**Provided records:**

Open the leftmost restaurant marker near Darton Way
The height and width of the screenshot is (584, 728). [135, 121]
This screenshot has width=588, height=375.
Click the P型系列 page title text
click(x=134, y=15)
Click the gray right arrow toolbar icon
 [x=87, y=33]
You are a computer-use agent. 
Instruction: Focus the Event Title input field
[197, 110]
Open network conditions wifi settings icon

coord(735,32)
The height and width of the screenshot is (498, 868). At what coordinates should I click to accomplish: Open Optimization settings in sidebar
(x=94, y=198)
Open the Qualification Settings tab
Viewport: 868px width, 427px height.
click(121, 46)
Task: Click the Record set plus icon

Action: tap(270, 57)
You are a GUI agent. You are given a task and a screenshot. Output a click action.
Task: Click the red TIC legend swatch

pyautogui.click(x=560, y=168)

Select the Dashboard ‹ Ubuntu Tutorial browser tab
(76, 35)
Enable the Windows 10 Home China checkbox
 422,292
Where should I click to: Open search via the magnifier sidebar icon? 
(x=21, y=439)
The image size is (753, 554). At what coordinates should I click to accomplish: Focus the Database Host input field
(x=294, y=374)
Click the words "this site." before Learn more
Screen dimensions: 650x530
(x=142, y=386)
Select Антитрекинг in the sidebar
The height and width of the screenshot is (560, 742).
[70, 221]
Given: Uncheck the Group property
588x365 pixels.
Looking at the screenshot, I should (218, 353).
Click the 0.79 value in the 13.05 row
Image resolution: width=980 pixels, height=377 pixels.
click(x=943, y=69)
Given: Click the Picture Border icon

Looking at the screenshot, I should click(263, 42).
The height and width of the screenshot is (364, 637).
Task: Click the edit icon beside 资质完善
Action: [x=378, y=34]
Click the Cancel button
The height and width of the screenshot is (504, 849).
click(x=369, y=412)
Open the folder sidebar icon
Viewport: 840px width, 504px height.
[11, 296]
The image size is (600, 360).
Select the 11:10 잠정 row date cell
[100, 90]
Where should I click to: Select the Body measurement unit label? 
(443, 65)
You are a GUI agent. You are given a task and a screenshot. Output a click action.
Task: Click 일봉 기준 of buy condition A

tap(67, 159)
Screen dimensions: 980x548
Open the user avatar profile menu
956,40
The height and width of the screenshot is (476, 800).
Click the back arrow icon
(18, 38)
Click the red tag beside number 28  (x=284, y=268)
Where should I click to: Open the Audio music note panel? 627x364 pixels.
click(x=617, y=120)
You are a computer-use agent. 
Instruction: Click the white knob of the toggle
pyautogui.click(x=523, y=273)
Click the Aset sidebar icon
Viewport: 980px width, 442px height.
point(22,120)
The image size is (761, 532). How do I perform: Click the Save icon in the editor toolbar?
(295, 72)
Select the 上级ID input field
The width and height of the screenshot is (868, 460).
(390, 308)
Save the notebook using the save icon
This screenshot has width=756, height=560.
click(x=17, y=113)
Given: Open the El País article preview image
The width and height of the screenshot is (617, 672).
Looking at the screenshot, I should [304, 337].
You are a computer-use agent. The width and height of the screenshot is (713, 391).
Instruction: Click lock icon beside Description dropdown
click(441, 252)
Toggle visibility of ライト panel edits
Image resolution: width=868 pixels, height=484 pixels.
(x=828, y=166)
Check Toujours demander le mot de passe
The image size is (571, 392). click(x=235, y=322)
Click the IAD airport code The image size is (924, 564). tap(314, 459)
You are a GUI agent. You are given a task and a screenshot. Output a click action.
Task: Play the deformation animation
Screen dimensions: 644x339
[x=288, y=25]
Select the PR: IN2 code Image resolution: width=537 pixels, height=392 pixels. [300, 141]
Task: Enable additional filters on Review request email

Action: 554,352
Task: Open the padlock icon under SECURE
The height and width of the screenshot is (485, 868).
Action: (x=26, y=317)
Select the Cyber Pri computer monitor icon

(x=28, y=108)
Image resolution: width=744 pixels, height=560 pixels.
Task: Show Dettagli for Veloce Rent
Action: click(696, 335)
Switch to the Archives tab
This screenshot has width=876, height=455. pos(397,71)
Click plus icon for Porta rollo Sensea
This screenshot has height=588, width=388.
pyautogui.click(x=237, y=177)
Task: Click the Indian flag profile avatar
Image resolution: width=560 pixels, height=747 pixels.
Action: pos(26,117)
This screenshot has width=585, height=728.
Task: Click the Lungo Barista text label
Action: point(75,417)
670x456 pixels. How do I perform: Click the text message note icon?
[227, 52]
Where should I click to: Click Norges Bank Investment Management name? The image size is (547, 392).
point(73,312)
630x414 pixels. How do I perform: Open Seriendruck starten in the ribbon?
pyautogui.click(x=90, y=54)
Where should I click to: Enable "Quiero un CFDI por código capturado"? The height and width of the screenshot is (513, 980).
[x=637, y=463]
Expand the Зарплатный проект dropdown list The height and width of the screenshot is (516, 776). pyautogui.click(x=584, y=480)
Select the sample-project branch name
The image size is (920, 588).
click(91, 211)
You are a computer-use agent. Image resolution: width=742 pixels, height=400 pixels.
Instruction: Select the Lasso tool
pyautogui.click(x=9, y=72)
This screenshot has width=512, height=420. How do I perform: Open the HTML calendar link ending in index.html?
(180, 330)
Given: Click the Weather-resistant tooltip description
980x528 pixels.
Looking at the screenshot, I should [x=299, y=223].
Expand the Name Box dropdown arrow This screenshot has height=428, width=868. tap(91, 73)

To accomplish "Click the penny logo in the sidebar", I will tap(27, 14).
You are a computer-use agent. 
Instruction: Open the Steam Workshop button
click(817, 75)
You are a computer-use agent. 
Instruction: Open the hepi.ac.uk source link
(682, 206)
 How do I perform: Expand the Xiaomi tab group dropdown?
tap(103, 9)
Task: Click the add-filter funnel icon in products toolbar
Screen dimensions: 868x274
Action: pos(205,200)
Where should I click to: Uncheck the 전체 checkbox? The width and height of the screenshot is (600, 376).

**Work instructions:**
Without any change, reproduce the listing above in full.

**Your response:**
Open the leftmost restaurant marker near Darton Way
The height and width of the screenshot is (584, 728). [135, 121]
This screenshot has width=588, height=375.
Click the P型系列 page title text
click(x=134, y=15)
Click the gray right arrow toolbar icon
 [x=87, y=33]
You are a computer-use agent. 
Instruction: Focus the Event Title input field
[197, 110]
Open network conditions wifi settings icon

coord(735,32)
The height and width of the screenshot is (498, 868). At what coordinates should I click to accomplish: Open Optimization settings in sidebar
(x=94, y=198)
Open the Qualification Settings tab
Viewport: 868px width, 427px height.
click(121, 46)
Task: Click the Record set plus icon

Action: tap(270, 57)
You are a GUI agent. You are given a task and a screenshot. Output a click action.
Task: Click the red TIC legend swatch

pyautogui.click(x=560, y=168)

Select the Dashboard ‹ Ubuntu Tutorial browser tab
(76, 35)
Enable the Windows 10 Home China checkbox
 422,292
Where should I click to: Open search via the magnifier sidebar icon? 
(x=21, y=439)
The image size is (753, 554). At what coordinates should I click to accomplish: Focus the Database Host input field
(x=294, y=374)
Click the words "this site." before Learn more
Screen dimensions: 650x530
(x=142, y=386)
Select Антитрекинг in the sidebar
The height and width of the screenshot is (560, 742).
[70, 221]
Given: Uncheck the Group property
588x365 pixels.
Looking at the screenshot, I should (218, 353).
Click the 0.79 value in the 13.05 row
Image resolution: width=980 pixels, height=377 pixels.
click(x=943, y=69)
Given: Click the Picture Border icon

Looking at the screenshot, I should click(263, 42).
The height and width of the screenshot is (364, 637).
Task: Click the edit icon beside 资质完善
Action: [x=378, y=34]
Click the Cancel button
The height and width of the screenshot is (504, 849).
click(x=369, y=412)
Open the folder sidebar icon
Viewport: 840px width, 504px height.
[11, 296]
The image size is (600, 360).
Select the 11:10 잠정 row date cell
[100, 90]
Where should I click to: Select the Body measurement unit label? 
(443, 65)
You are a GUI agent. You are given a task and a screenshot. Output a click action.
Task: Click 일봉 기준 of buy condition A

tap(67, 159)
Screen dimensions: 980x548
Open the user avatar profile menu
956,40
The height and width of the screenshot is (476, 800).
Click the back arrow icon
(18, 38)
Click the red tag beside number 28  (x=284, y=268)
Where should I click to: Open the Audio music note panel? 627x364 pixels.
click(x=617, y=120)
You are a computer-use agent. 
Instruction: Click the white knob of the toggle
pyautogui.click(x=523, y=273)
Click the Aset sidebar icon
Viewport: 980px width, 442px height.
point(22,120)
The image size is (761, 532). How do I perform: Click the Save icon in the editor toolbar?
(295, 72)
Select the 上级ID input field
The width and height of the screenshot is (868, 460).
(390, 308)
Save the notebook using the save icon
This screenshot has width=756, height=560.
click(x=17, y=113)
Given: Open the El País article preview image
The width and height of the screenshot is (617, 672).
Looking at the screenshot, I should [304, 337].
You are a computer-use agent. The width and height of the screenshot is (713, 391).
Instruction: Click lock icon beside Description dropdown
click(441, 252)
Toggle visibility of ライト panel edits
Image resolution: width=868 pixels, height=484 pixels.
(x=828, y=166)
Check Toujours demander le mot de passe
The image size is (571, 392). click(x=235, y=322)
Click the IAD airport code The image size is (924, 564). tap(314, 459)
You are a GUI agent. You are given a task and a screenshot. Output a click action.
Task: Play the deformation animation
Screen dimensions: 644x339
[x=288, y=25]
Select the PR: IN2 code Image resolution: width=537 pixels, height=392 pixels. [300, 141]
Task: Enable additional filters on Review request email

Action: 554,352
Task: Open the padlock icon under SECURE
The height and width of the screenshot is (485, 868).
Action: (x=26, y=317)
Select the Cyber Pri computer monitor icon

(x=28, y=108)
Image resolution: width=744 pixels, height=560 pixels.
Task: Show Dettagli for Veloce Rent
Action: click(696, 335)
Switch to the Archives tab
This screenshot has width=876, height=455. pos(397,71)
Click plus icon for Porta rollo Sensea
This screenshot has height=588, width=388.
pyautogui.click(x=237, y=177)
Task: Click the Indian flag profile avatar
Image resolution: width=560 pixels, height=747 pixels.
Action: pos(26,117)
This screenshot has width=585, height=728.
Task: Click the Lungo Barista text label
Action: point(75,417)
670x456 pixels. How do I perform: Click the text message note icon?
[227, 52]
Where should I click to: Click Norges Bank Investment Management name? The image size is (547, 392).
point(73,312)
630x414 pixels. How do I perform: Open Seriendruck starten in the ribbon?
pyautogui.click(x=90, y=54)
Where should I click to: Enable "Quiero un CFDI por código capturado"? The height and width of the screenshot is (513, 980).
[x=637, y=463]
Expand the Зарплатный проект dropdown list The height and width of the screenshot is (516, 776). pyautogui.click(x=584, y=480)
Select the sample-project branch name
The image size is (920, 588).
click(91, 211)
You are a computer-use agent. Image resolution: width=742 pixels, height=400 pixels.
Instruction: Select the Lasso tool
pyautogui.click(x=9, y=72)
This screenshot has width=512, height=420. How do I perform: Open the HTML calendar link ending in index.html?
(180, 330)
Given: Click the Weather-resistant tooltip description
980x528 pixels.
Looking at the screenshot, I should [x=299, y=223].
Expand the Name Box dropdown arrow This screenshot has height=428, width=868. tap(91, 73)

To accomplish "Click the penny logo in the sidebar", I will tap(27, 14).
You are a computer-use agent. 
Instruction: Open the Steam Workshop button
click(817, 75)
You are a computer-use agent. 
Instruction: Open the hepi.ac.uk source link
(682, 206)
 How do I perform: Expand the Xiaomi tab group dropdown?
tap(103, 9)
Task: Click the add-filter funnel icon in products toolbar
Screen dimensions: 868x274
Action: pos(205,200)
Where should I click to: Uncheck the 전체 checkbox? The width and height of the screenshot is (600, 376).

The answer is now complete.